Lessons learned when installing/refinishing tile flooring and walls:
- Using a Dremel tool (Model 400 with ceramic tile accessory) is expensive, loud and slow. A DAP grout saw blade is cheap, quiet, fast and very effective. When it is elegance versus brutality, brutality usually wins.
- Mixing un-sanded grout before watching (one of many) You-Tube videos to learn ‘how thick’ the grout needs to be prior to application results in re-work. You-Tube is your friend for all kinds of DIY projects. Follow the mixing directions. The ending grout blend consistency should be like a paste that falls from your trowel after three shakes.
- Use a grout float and a margin float in corners to apply with pressure at 45 degree angle to the tile lines.
- Letting newly-applied grout dry and cure without sponging off the excess within an hour or so is a preview of Dante’s Inferno or like . Not fun.

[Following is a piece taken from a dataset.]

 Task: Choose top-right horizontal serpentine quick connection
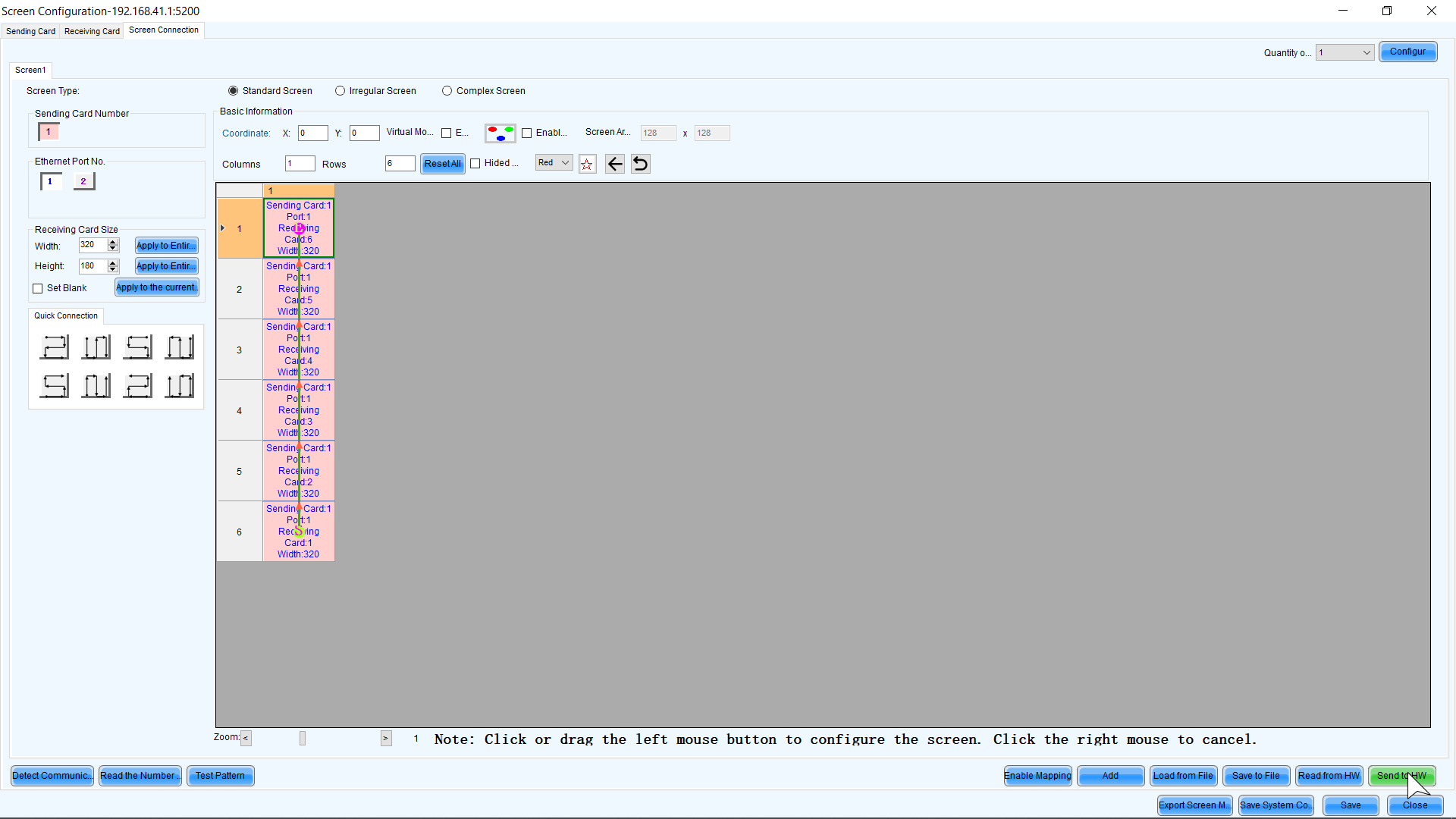click(138, 347)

- Muriatic acid (used for pools, available at Home Depot and swimming pool supply stores) eats grout, stinks like Hell and saves a lot of floor scraping / grout sawing. Used as a clean-up solvent applied with a sponge (see #3 above) it’s a good thing to know about in case you are like me and skip a few installation instructions.
- Start new flooring in the center with a chalk line for the first alignment tile. Use polymer spacers to keep the rest of the project square. Rent a water-cooled tile saw to rim the edge pieces at the perimeter.
- Do not underestimate the value of a waterproofing grout sealer. I hope to find such a formula that will prevent me from ever having to do this again.